### 本文
============

「地震」って何だ?地震大国の日本で暮らすということ【熊本地震編】

 

■はじめに

 

熊本地震の揺れと室内被害を再現した動画(動画提供:白山工業株式会社)
※無断複製を固く禁じます

 

もし、あなたがこの動画の部屋の中にいるとして、
自分や家族の身をどのように守りますか?
答えに迷った方は文末の比較動画をご覧ください。

 
 
 
2016年4月14日木曜日 午後9時26分、熊本県熊本地方を震源とするマグニチュード6.5の地震が発生。その28時間後には、より規模が大きいマグニチュード7.3の地震が続発しました。熊本市街地からほど近く、熊本空港がある益城町が2回も震度7の揺れに見舞われるという前代未聞の事態。傷ついた熊本城がとても印象深く残っている方も多いのではないでしょうか。
この地震は「熊本地震」と呼ばれ、阪神・淡路大震災新潟県中越地震と同じく、直下型の地震です。発生確率が高まっている首都直下地震など、日本に暮らす以上、どこで起こってもおかしくない直下型の地震。身近にいる大切な人を守るためにできることは何かを考えていきましょう。
 
今回は、熊本地震について前回に引き続き黒田 真吾(くろだ・しんご)さんと一緒に考えます。
 

■熊本地震とはどんな地震だったのか

 

震度7が2回も!?

 

【出典:熊本災害デジタルアーカイブ/提供者:国立研究開発法人防災科学技術研究所】

 
――自宅が震度7の揺れに2回も襲われるというのは、ちょっと想像し難いですね……。
 
黒田 真吾さん(以下:黒田):阪神・淡路大震災も、新潟県中越地震でも最大震度7の揺れは1回だけでした。同じ場所で震度7が2回というのは、観測史上(1872年〜)初めてだと言われています。(*1) 1回の震度7に耐えられる家でも、さすがに2回目は耐えられないかもしれませんね。
 
ーー2つまとめて熊本地震と呼んでいるのでしょうか。
 
黒田:代表的な揺れを起こした地震は2つで、最大規模となった4月16日(土)午前1時25分の大地震[マグニチュード7.3]を本震、それより前に起こった地震はすべて前震なのですが、一般的には引き金となった4月14日(木)午後9時26分の大地震[マグニチュード6.5]が前震と呼ばれています。また、本震のあとに続いた大小さまざまな余震も合わせて、気象庁は一連の地震活動を「平成28年熊本地震」と名付けています。(*2)
 

その「余震」は、余震ではないかもしれない

 
ーー1発目が本震で、そのあと余震が来るのがセオリーだと思っていました。

============

### 資料
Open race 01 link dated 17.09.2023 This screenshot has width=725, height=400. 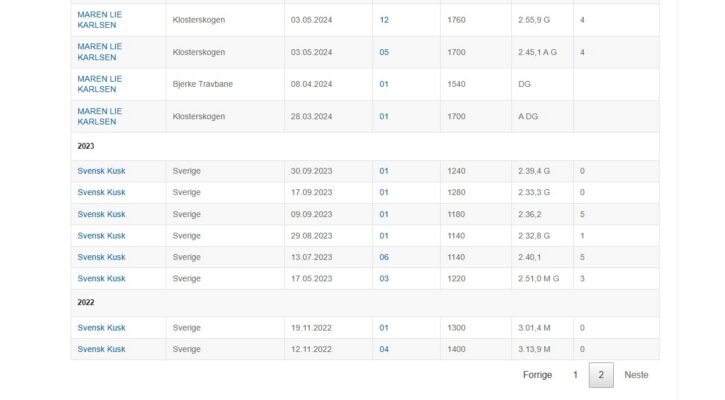(x=384, y=192)
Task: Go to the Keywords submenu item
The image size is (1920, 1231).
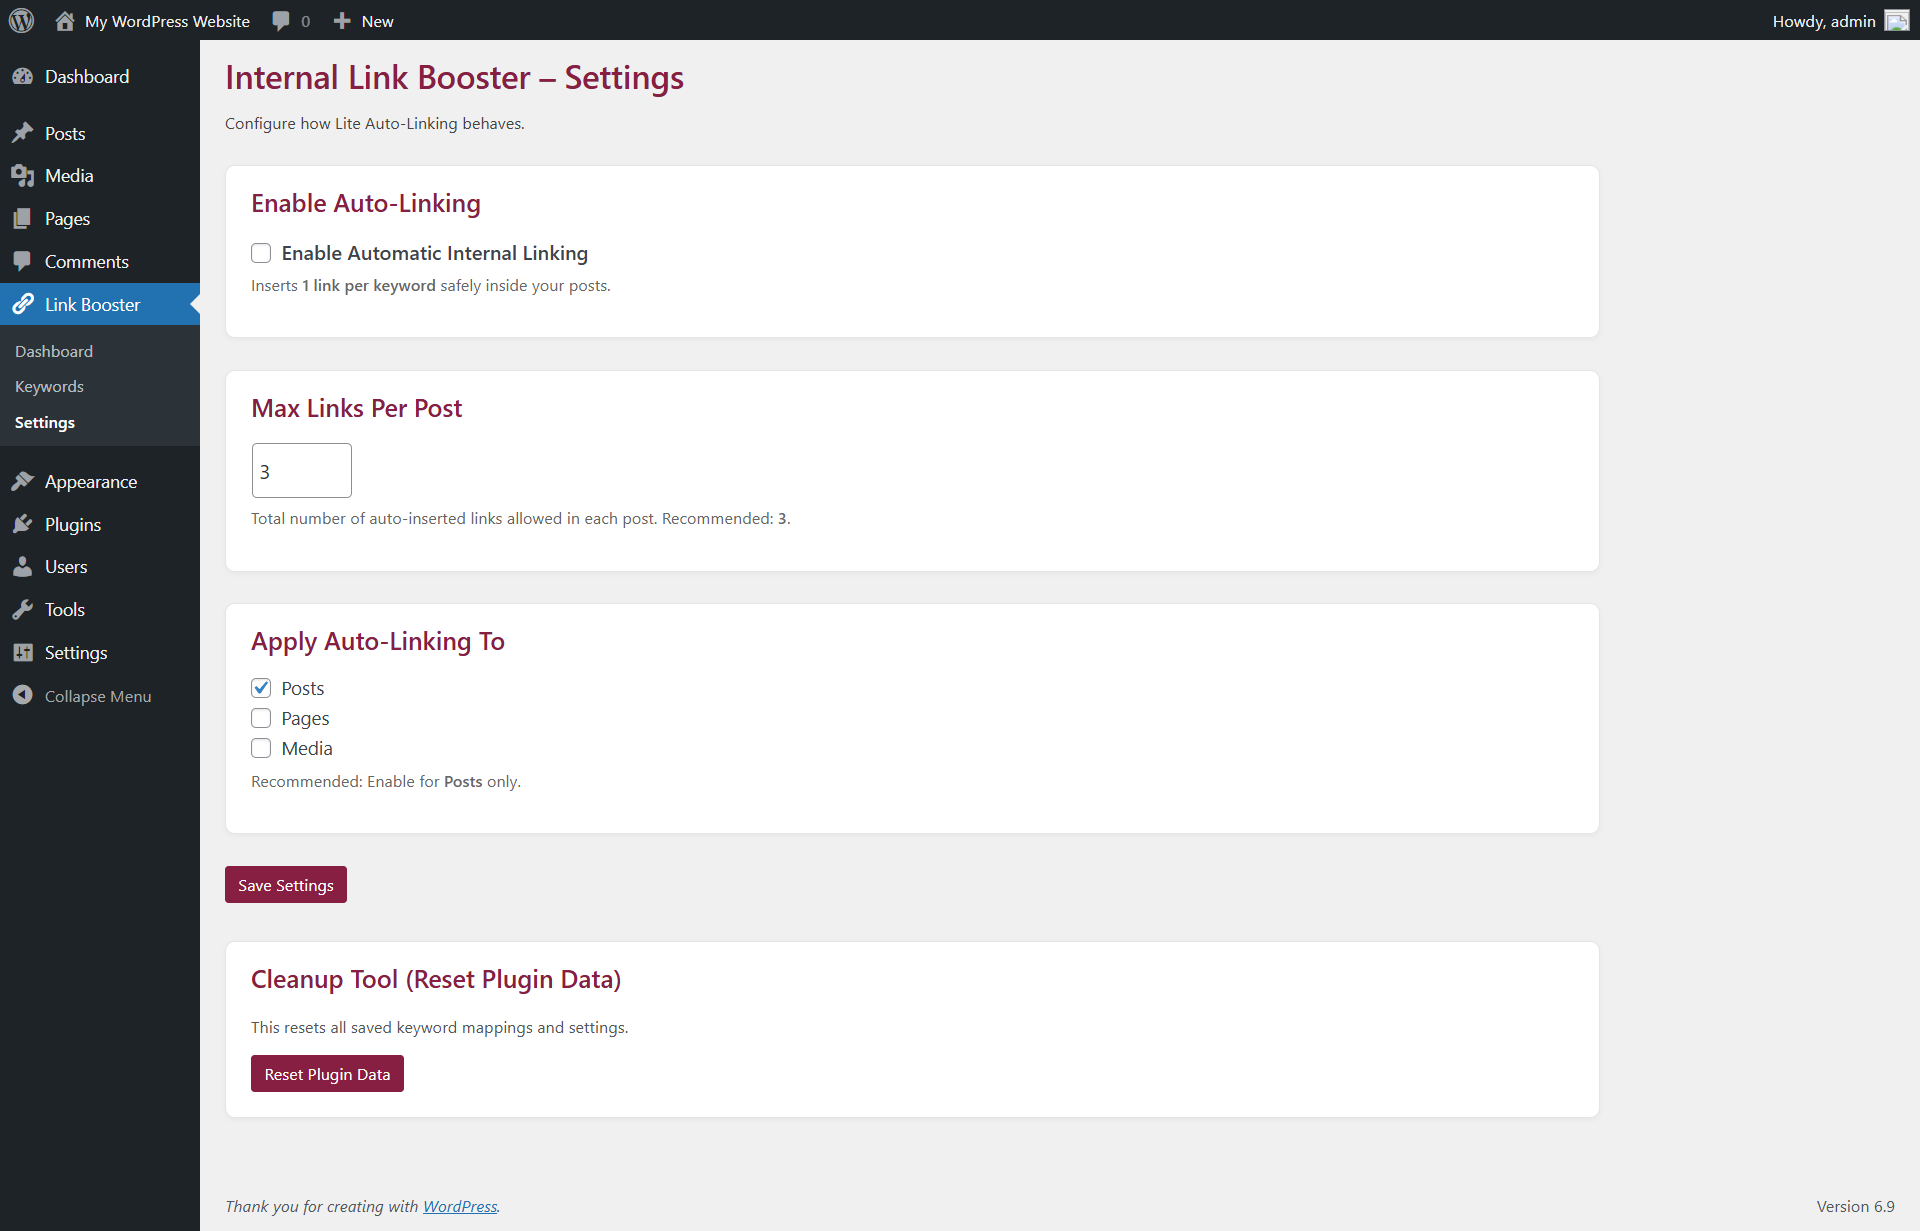Action: tap(49, 386)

============

### 課題
本文のうち、「2016年4月14日木曜日 午後9時26」を含む言葉で始まって「んご)さんと一緒に考えます。」で終わる部分を、一字も変えずに書き写してください。

### 解答
2016年4月14日木曜日 午後9時26分、熊本県熊本地方を震源とするマグニチュード6.5の地震が発生。その28時間後には、より規模が大きいマグニチュード7.3の地震が続発しました。熊本市街地からほど近く、熊本空港がある益城町が2回も震度7の揺れに見舞われるという前代未聞の事態。傷ついた熊本城がとても印象深く残っている方も多いのではないでしょうか。
この地震は「熊本地震」と呼ばれ、阪神・淡路大震災新潟県中越地震と同じく、直下型の地震です。発生確率が高まっている首都直下地震など、日本に暮らす以上、どこで起こってもおかしくない直下型の地震。身近にいる大切な人を守るためにできることは何かを考えていきましょう。
 
今回は、熊本地震について前回に引き続き黒田 真吾(くろだ・しんご)さんと一緒に考えます。